Can prolog answer undetermined instead of just yes or no?

Question

Suppose I have the knowledge base

likes(john,mary).
person(mary).
person(john).

If we ask prolog whether

|?- likes(mary,john)

It will answer no because we did not assert that. Is there any way to make prolog answer unknown unless we explicitly state.

\+ likes(mary,john)

In other words can we ask prolog to treat unbound expressions as possible rather than false. I've been using IDP system which permits existential quantification and treats non asserted relations as if unbound rather than false, but I would like to use something more mainstream. http://adams.cs.kuleuven.be/idp/server.html

For example in IDP you can make the statement

vocabulary V{
    type Person
    Likes(Person,Person)
}


theory T: V{

    //Everyone might like someone and disallow narcisiscm
    !x : ?y: Likes(x,y) & ~Likes(x,x).

}

//some instance without special meaning
structure S:V{
    Person={A..C}
}

procedure main(){
    //Print all possible solutions
    printmodels(allmodels(T,S))
}

Which yields

Number of models: 27
Model 1
=======
structure  : V {
  Person = { "A"; "B"; "C" }
  Likes = { "A","B"; "A","C"; "B","A"; "B","C"; "C","A"; "C","B" }
}
//...

Answer 1

As stated, Prolog is using the closed-world assumption, i.e. asking if a fact is true means that we ask if we know it's true - a no means that we don't know if it's true, not that it's false. Of course, being a Turing-complete language you can simulate an open world - something like:

like(true, mary, john).
like(false, mary, nick).
like(unknown, X, Y).

Probably best to have some extra wrappers to deal with edge cases (e.g. having both true and false for a pair), and possibly use some higher-order predicate trick to avoid writing lots of boilerplate - but the core of the implementation is that you explicitly declare what's false, what's true and the rest is unknown.

Answer 2

What has been said so far is quite right: Prolog operates under the so-called Closed World Assumption (CWA). Still, I would like to offer a complementary perspective in addition to what has been posted already.

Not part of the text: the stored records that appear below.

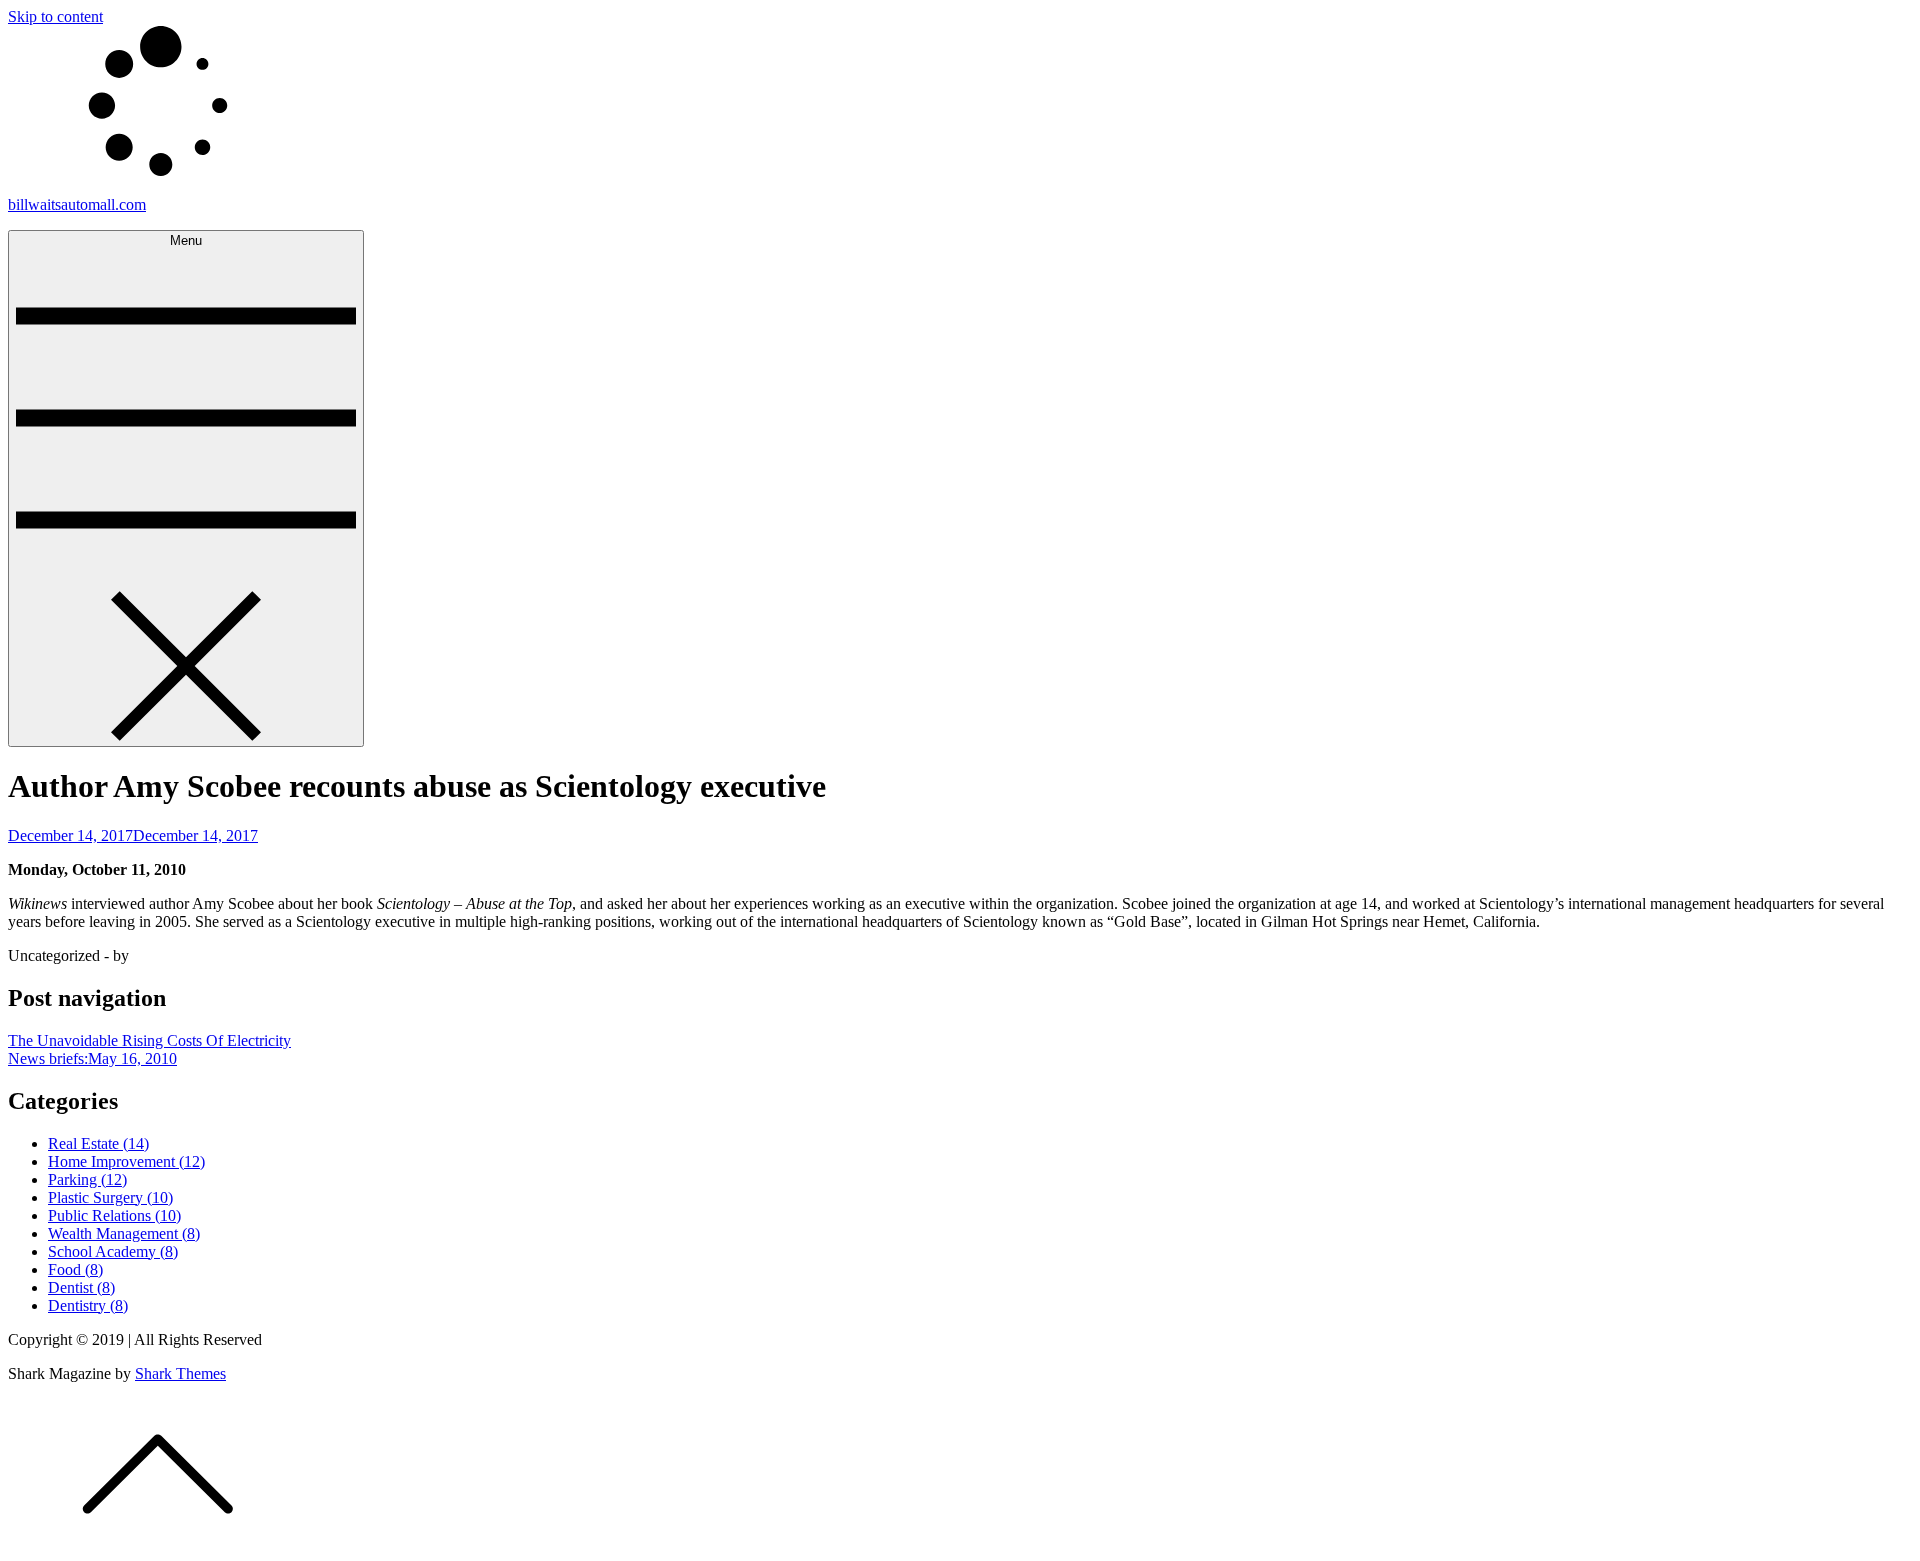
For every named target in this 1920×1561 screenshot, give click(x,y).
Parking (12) (87, 1179)
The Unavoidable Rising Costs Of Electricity (149, 1040)
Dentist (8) (81, 1287)
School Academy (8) (113, 1251)
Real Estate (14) (98, 1143)
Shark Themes (180, 1373)
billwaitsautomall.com (77, 204)
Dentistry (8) (88, 1305)
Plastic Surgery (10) (110, 1197)
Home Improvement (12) (126, 1161)
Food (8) (75, 1269)
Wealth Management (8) (124, 1233)
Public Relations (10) (114, 1215)
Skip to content (55, 16)
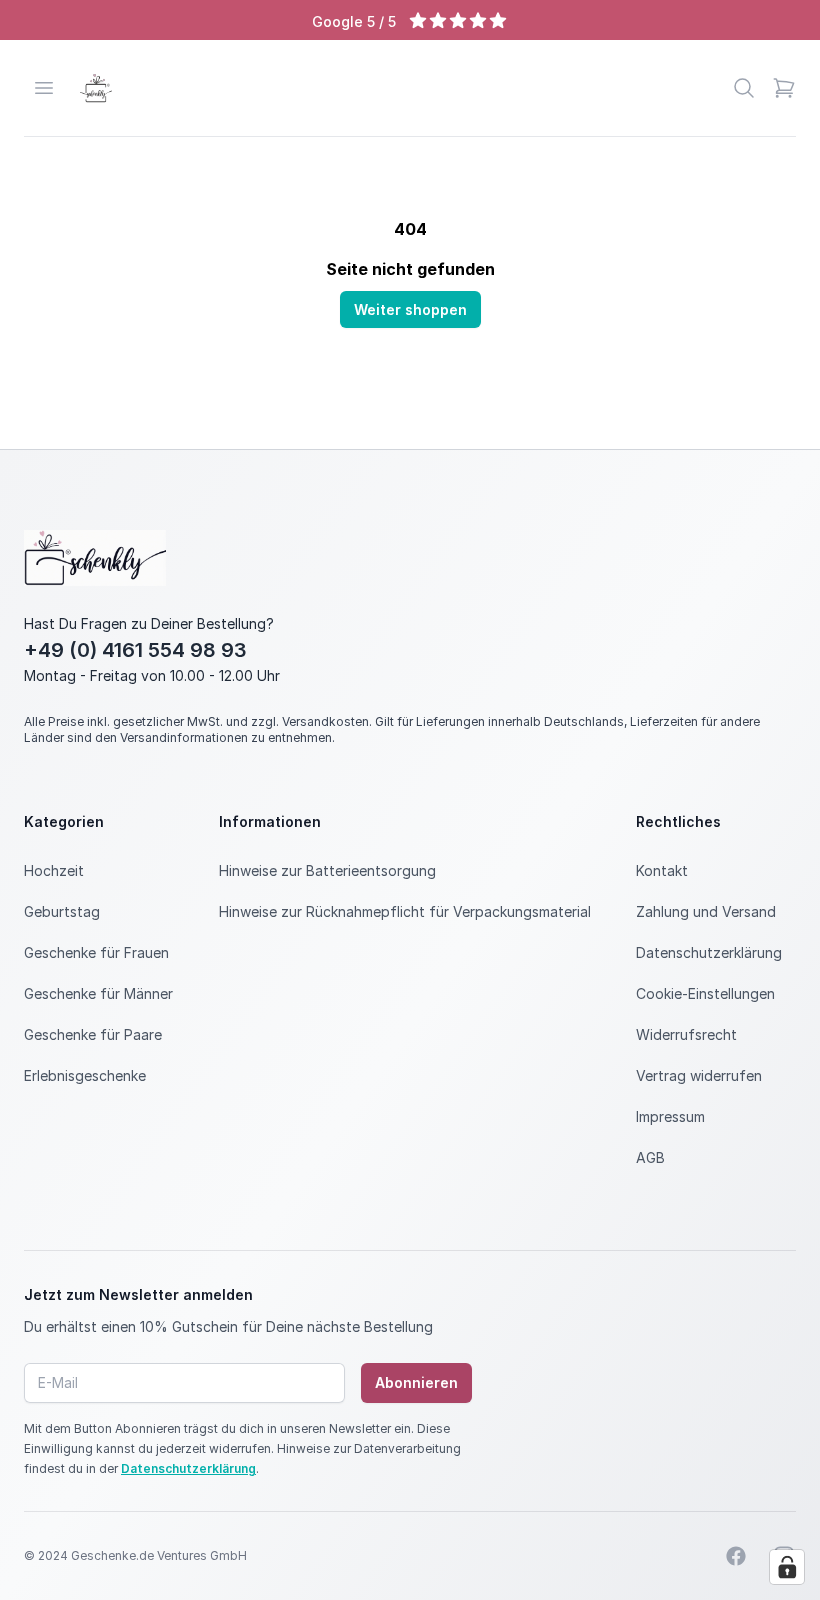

First, a Prolog program may not even terminate, and so we may never receive either of the possible answers you mention.

But even if the program does terminate, we may still obtain answers that are neither equivalent to true nor to false.

For example, using GNU Prolog:

| ?- X #\= 3.

X = _#2(0..2:4..127@)

Here, the answer is a pending constraint, a goal that is said to flounder because its truth is not definitely decided.

Such answers may or may not describe solutions.

For example:

| ?- fd_all_different([X,Y,Z]), fd_domain([X,Y,Z], 0, 1).

X = _#2(0..1)
Y = _#20(0..1)
Z = _#50(0..1)

yes

In this case, no solutions exist! To see this, we need to explicitly search for them:

| ?- fd_all_different([X,Y,Z]), fd_domain([X,Y,Z], 0, 1),
     fd_labeling([X,Y,Z]).

no

Thus, in the example above, it may really be more advisable to answer with maybe instead of yes.

Moreover, we know from fundamental logical theorems that such issues are unavoidable when reasoning over integers.

In this sense, Prolog systems can really give answers whose truth not only isn't, but moreover cannot be determined.